Jaquomo's embedded Photo
Jaquomo's embedded Photo
Foothills elk wintering just north of Fort Collins right now.

From: cnelk
27-Feb-20
"North Park encompasses approximately 1,600 square miles; more than one million acres and the elevation ranges from 7,800 feet in the valley floor to nearly 13,000 feet on the surrounding peaks. The basin is rimmed on the west by the Continental Divide and Park Range, on the south by the Continental Divide and the Rabbit Ears Range, on the east by Rocky Mountain National Park and the Medicine Bow Range, and to the north where it more leisurely opens into Wyoming’s North Platte River Valley and the Snowy Range. As a result of the once abundant buffalo and the ring of mountains surrounding the bottom grasslands, the Native Americans who once hunted the area referred to North Park as “The Bull Pen.” Today, abundant elk, antelope, moose, deer, and cattle vie for the same area."

From: Paul@thefort
27-Feb-20
William, when I live on Lake Granby in the 1990s, and traveling to the town of Granby in the winter, a large herd of elk invaded a very large stack/pile/bales of grass and ate it to the ground. Some elk stayed there, slept there, and ate well. This was when we had very heavy snows and before the rancher fenced/wired in his grass stacks.

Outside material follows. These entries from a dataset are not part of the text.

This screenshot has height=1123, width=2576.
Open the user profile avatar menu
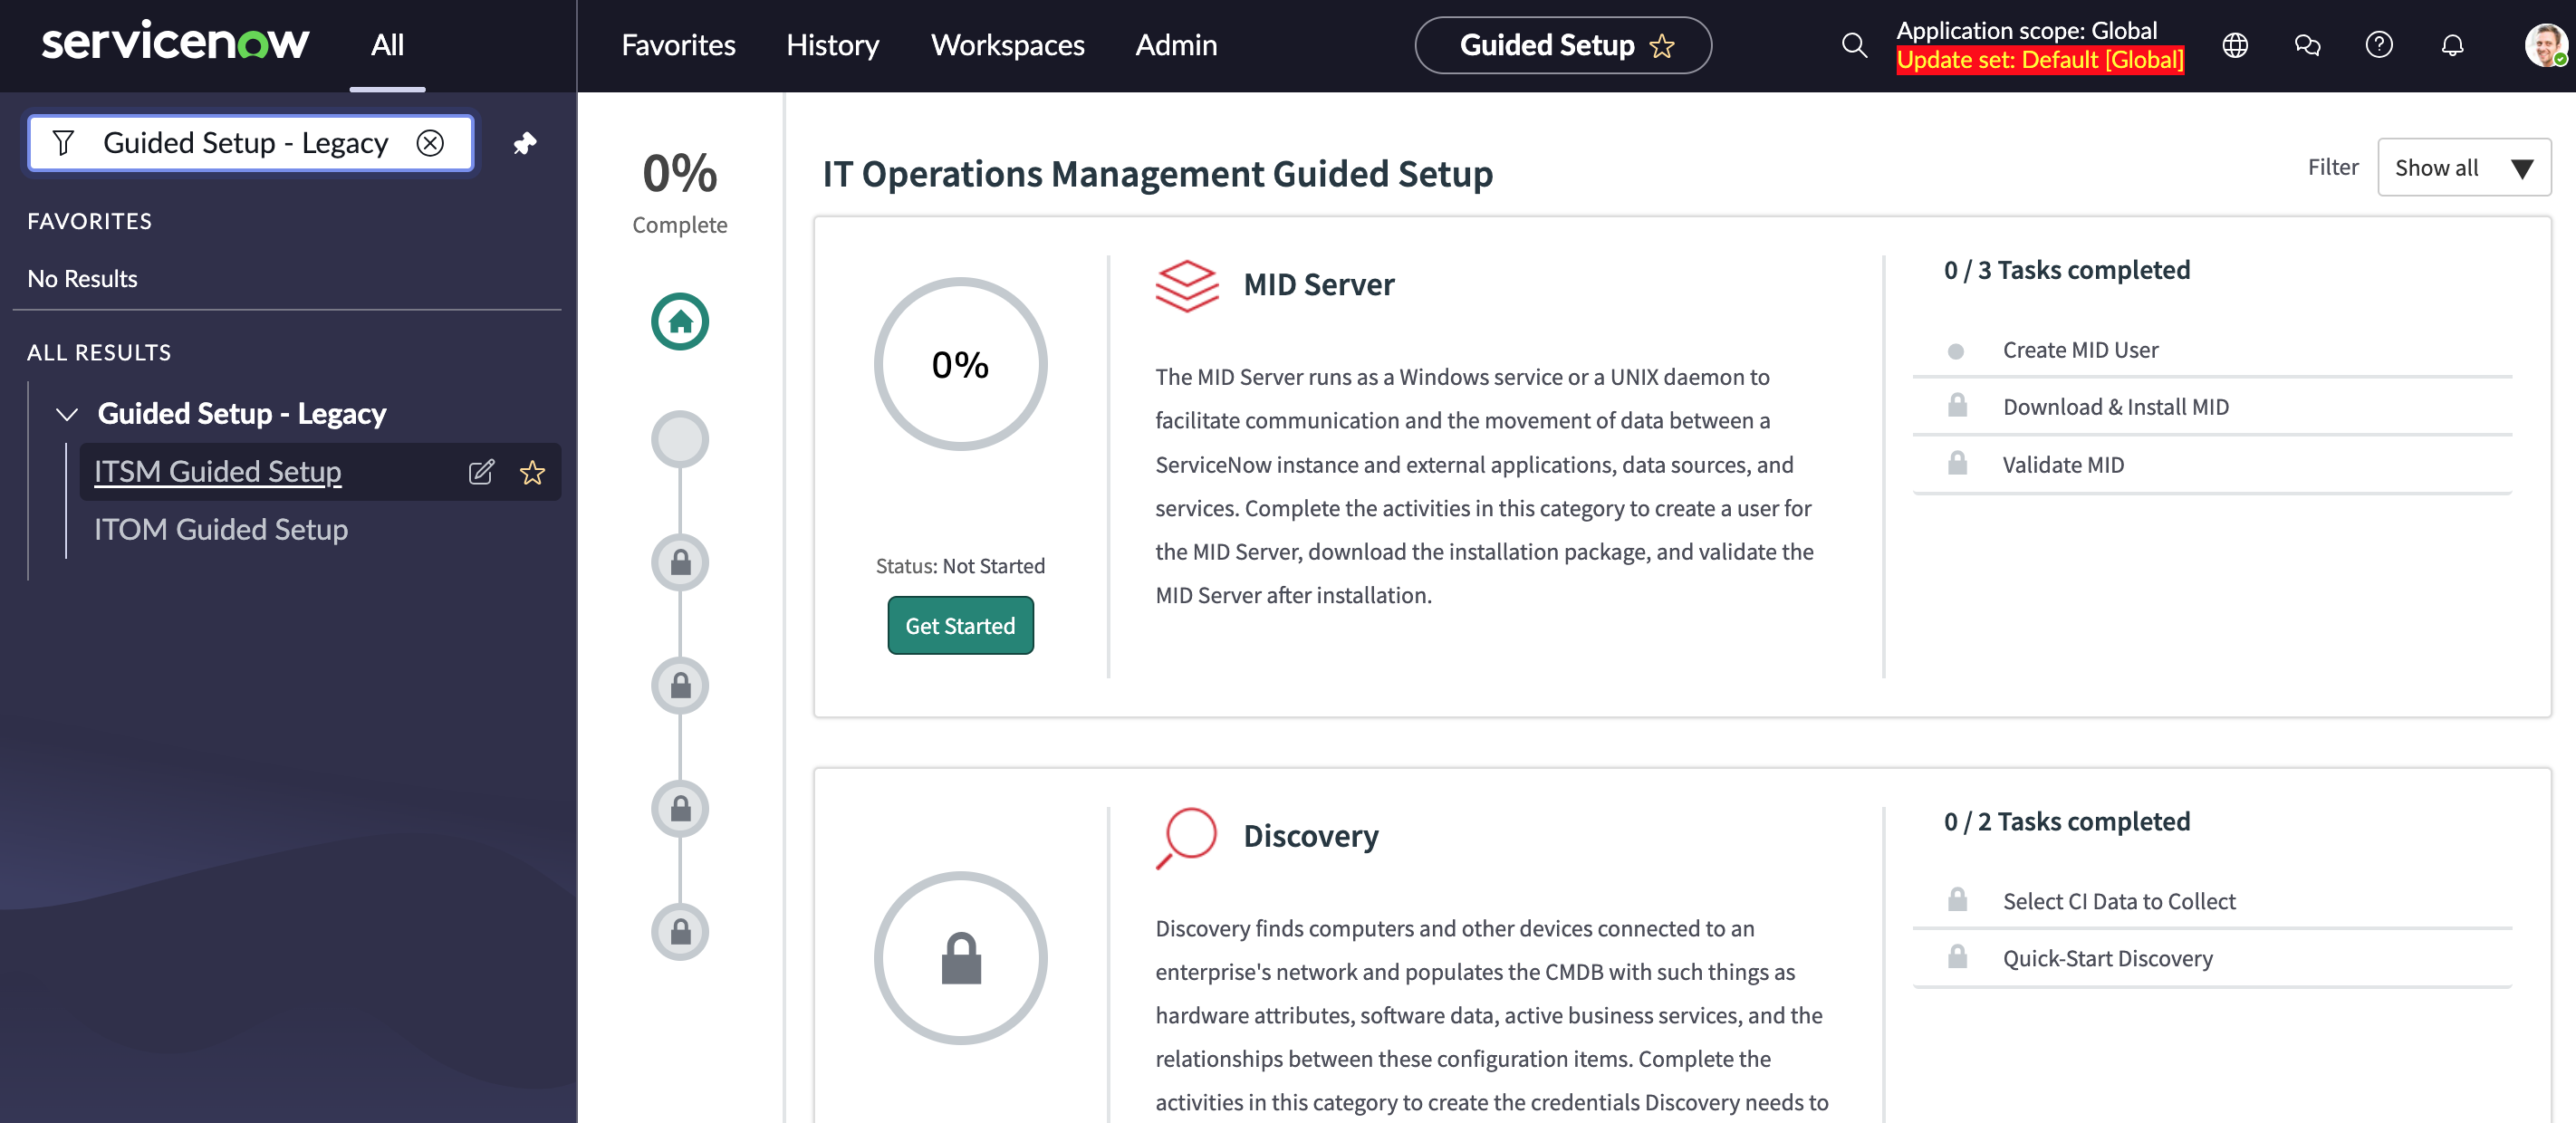(2543, 45)
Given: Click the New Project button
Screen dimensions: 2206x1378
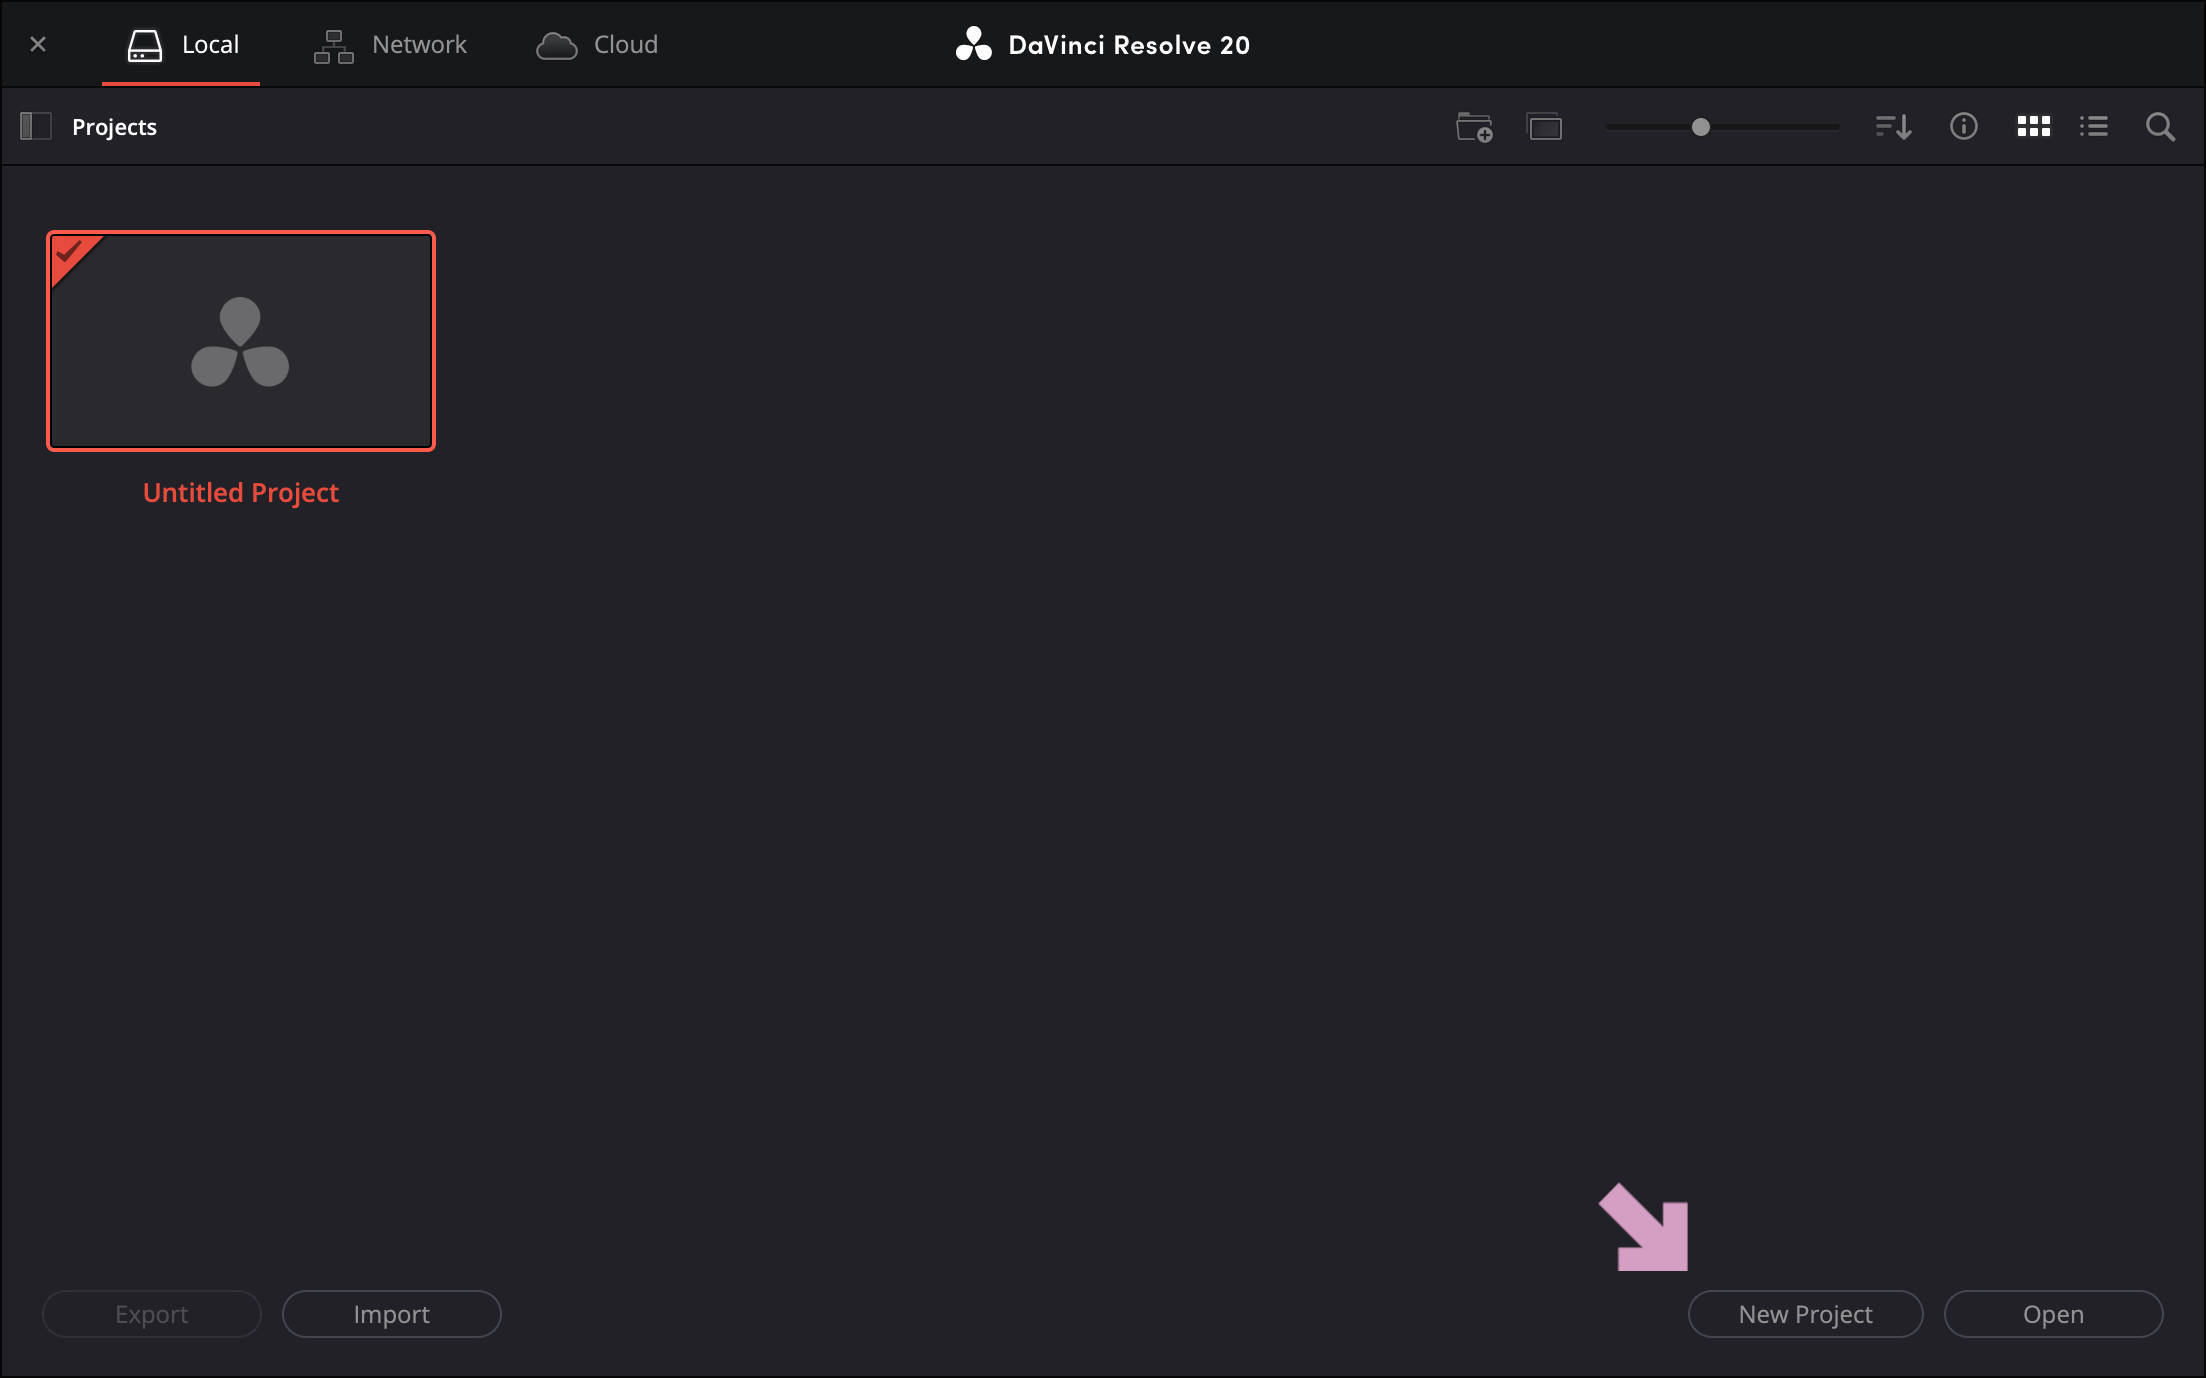Looking at the screenshot, I should [x=1805, y=1314].
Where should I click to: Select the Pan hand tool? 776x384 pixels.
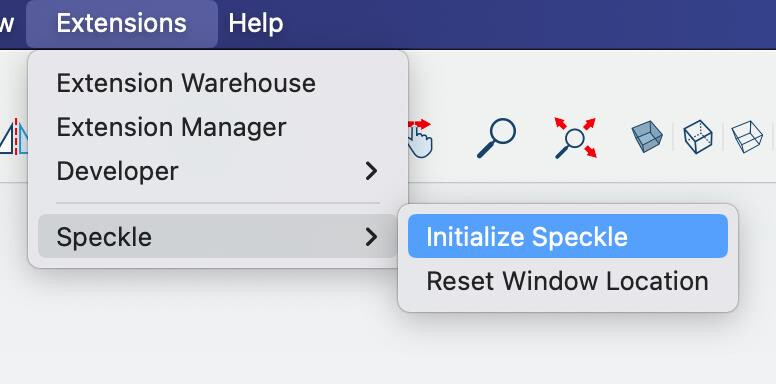click(x=420, y=139)
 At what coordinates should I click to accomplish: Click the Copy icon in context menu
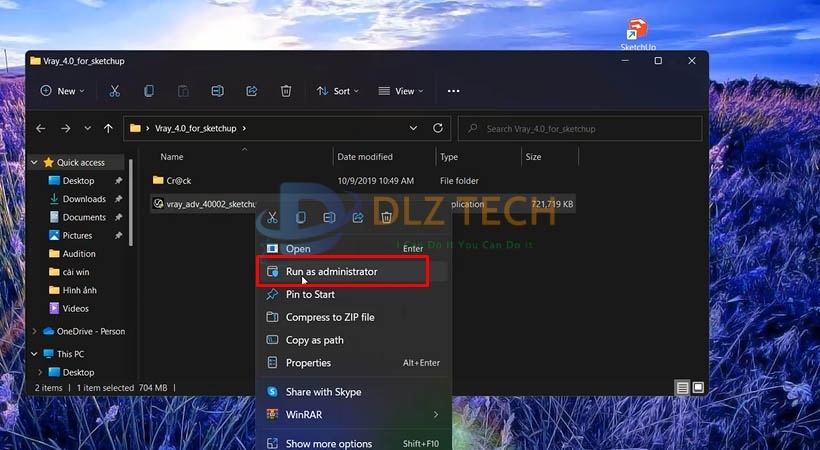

The following year, all of his grass stacks were fenced in. That same year, the DOW, took a large bulldozer and made a trail into the surrounding foothills and then pellet fed the elk to attract them away from the grass stacks and also the highway as a few were killed crossing..

From: Zbone
27-Feb-20
Cool stuff guys, I lived a couple years in Colorado in the 90's and know actually where youenz are talking about, thanks for sharing....

From: TrapperKayak
28-Feb-20
Pretty strong elk pops. Hope they stay well!

From: South Farm
28-Feb-20
I remember seeing a herd like that near Yamp 20 years ago...was too tired from the hike in so decided I'd go after 'em in the morning. Never saw that herd again! Poof, GONE!

From: welka
01-Mar-20
Doubt that sight will remain in 5-10 years after the wolves multiply

From: Ucsdryder
01-Mar-20
Anybody seen any sign of winter kill in Colorado yet? We’re almost out of the woods!

From: Paul@thefort
01-Mar-20

Paul@thefort's embedded Photo
Paul@thefort's embedded Photo
A deer species of an other kind in the winter. Headed up to Walden to icefish last Friday and spotted this single moose calf bedded down on the ice of the creek that runs just south of town. The week before it was -24 but that morning only 10 degrees. Lots of hard crust on the snow which makes it hard for the critters to find food. Still have two more hard months to go for the wildcritters.